WORK ORDER - The lines to transcribe begin with the one containing "The image size" and end with the last line below; reproduce them exactly, without the pictures.

DATASET RECORDS -
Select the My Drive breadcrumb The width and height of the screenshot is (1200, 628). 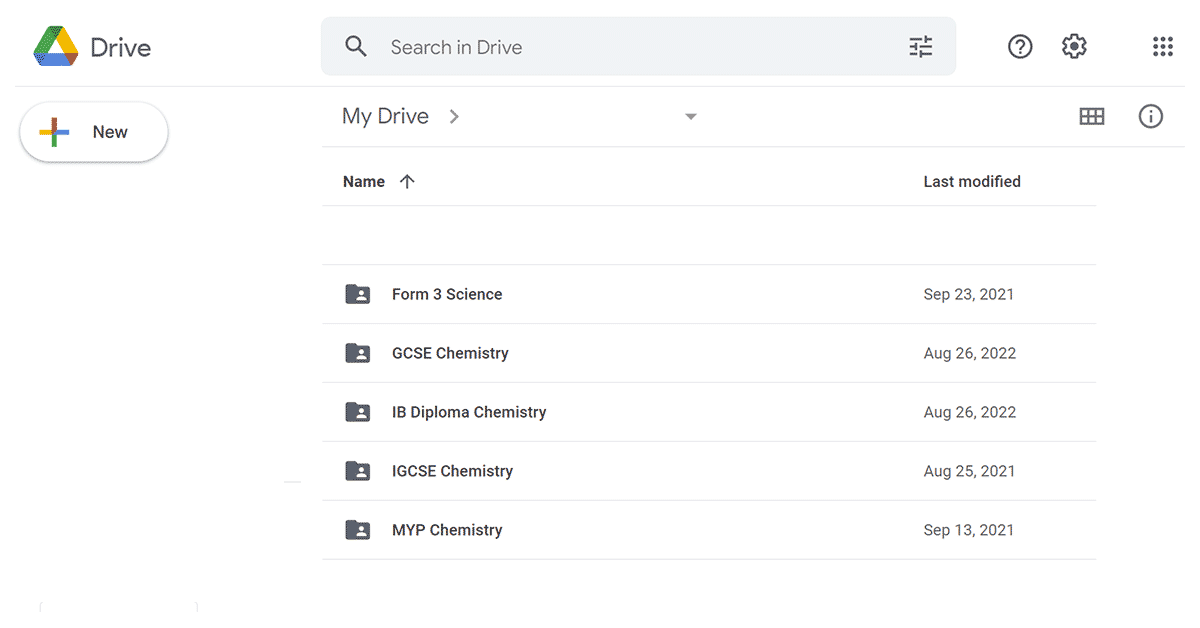point(385,116)
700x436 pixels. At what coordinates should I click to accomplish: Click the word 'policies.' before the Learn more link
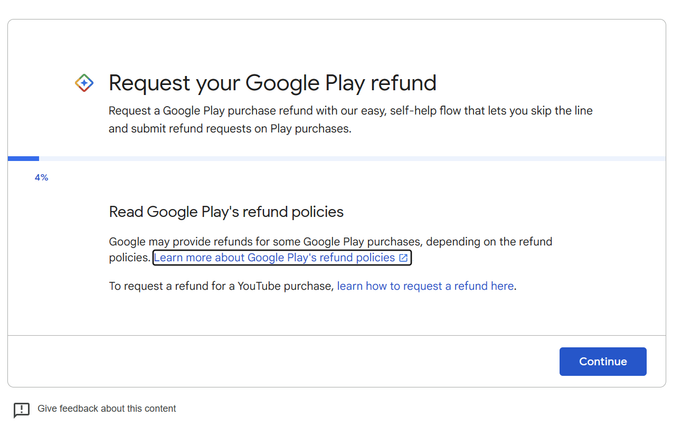(x=129, y=258)
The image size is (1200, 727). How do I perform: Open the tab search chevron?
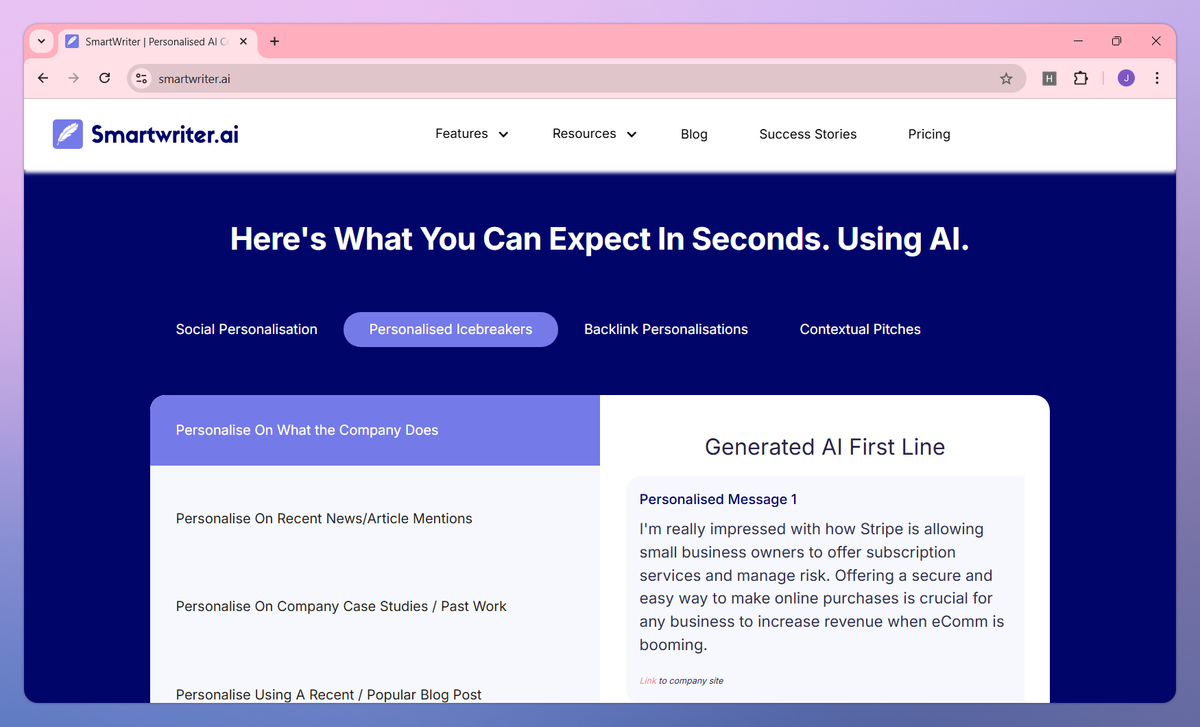pos(40,41)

RESULT -
The image size is (1200, 727). How do I perform: Open the tab search chevron?
pos(40,41)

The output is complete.